Die Hunderassen allein reichen nicht mehr aus für menschlichen Projektionen; es gehört zwingend das entsprechende Equipment dazu. Ich kenne unglaublich liebenswürdige Pitbulls, die um ihren Hals handtellerbreite Lederhalsbänder mit 20 Zentimeter langen, unfreundlich aussehenden Borsten tragen müssen, wodurch sie aussehen wie die Höllenhunde römischer Imperatoren, während doch eigentlich nur ihre Besitzer unangenehm sind. Bei jenen, die mit Hunde-Schamanen heulen und systemische Verstrickungen bei ihren Hunden zu beklagen haben, sind indianische Motive sehr gefragt.

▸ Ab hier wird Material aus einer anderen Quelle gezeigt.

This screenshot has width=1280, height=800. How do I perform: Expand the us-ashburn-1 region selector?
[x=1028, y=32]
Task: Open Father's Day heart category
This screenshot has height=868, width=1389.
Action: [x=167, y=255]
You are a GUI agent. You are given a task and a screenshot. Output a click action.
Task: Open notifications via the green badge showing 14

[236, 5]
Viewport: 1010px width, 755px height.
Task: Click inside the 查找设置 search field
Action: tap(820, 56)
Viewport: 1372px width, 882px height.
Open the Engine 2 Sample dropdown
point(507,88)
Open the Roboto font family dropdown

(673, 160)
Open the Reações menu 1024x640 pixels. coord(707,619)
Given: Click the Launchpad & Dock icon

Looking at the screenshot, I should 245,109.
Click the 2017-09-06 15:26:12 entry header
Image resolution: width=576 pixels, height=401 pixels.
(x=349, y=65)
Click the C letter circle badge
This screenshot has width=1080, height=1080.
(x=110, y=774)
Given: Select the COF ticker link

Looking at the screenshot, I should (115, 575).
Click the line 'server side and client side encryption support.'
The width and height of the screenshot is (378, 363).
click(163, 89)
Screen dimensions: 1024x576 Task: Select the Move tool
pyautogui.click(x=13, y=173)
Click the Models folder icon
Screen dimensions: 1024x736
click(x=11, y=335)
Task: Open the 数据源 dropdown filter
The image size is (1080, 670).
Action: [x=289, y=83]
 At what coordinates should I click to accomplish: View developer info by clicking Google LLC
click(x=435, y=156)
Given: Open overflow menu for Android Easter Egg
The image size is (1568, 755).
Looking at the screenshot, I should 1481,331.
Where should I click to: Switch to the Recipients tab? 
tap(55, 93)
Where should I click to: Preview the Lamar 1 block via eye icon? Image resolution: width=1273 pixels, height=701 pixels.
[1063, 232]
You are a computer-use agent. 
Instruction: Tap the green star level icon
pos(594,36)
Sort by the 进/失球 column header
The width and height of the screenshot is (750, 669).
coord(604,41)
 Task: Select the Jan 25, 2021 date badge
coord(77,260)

Vorsicht ist dagegen geboten bei sehr plakativen Botschaften. Ein absolutes Must-Have sind dabei momentan die Geschirre, an denen man per Klettverschluß launige Botschaften anbringen kann: Eine Art „Laßt Blumen sprechen”, bloß per Hund. Auf manchen Hunden steht dann „Flohtaxi”, „Alarmanlage”, „Kampfschmuser” oder „Biotonne”. Was für Träume und Wünsche den Mann umtreiben, der auf seinen Hund „Sexmaschine” klebt, ist keine Quizfrage, während eine Frau, auf deren Hund „Du bist ein Teil von mir” steht, sich selbst jegliche Chancen auf einen heißen Park-Flirt gründlich verdirbt. Aber was ist von jemandem zu halten, der seinen besten Freund mit dem Etikett „Dumpfbacke” versieht?
Manchmal ist weniger vielleicht doch mehr.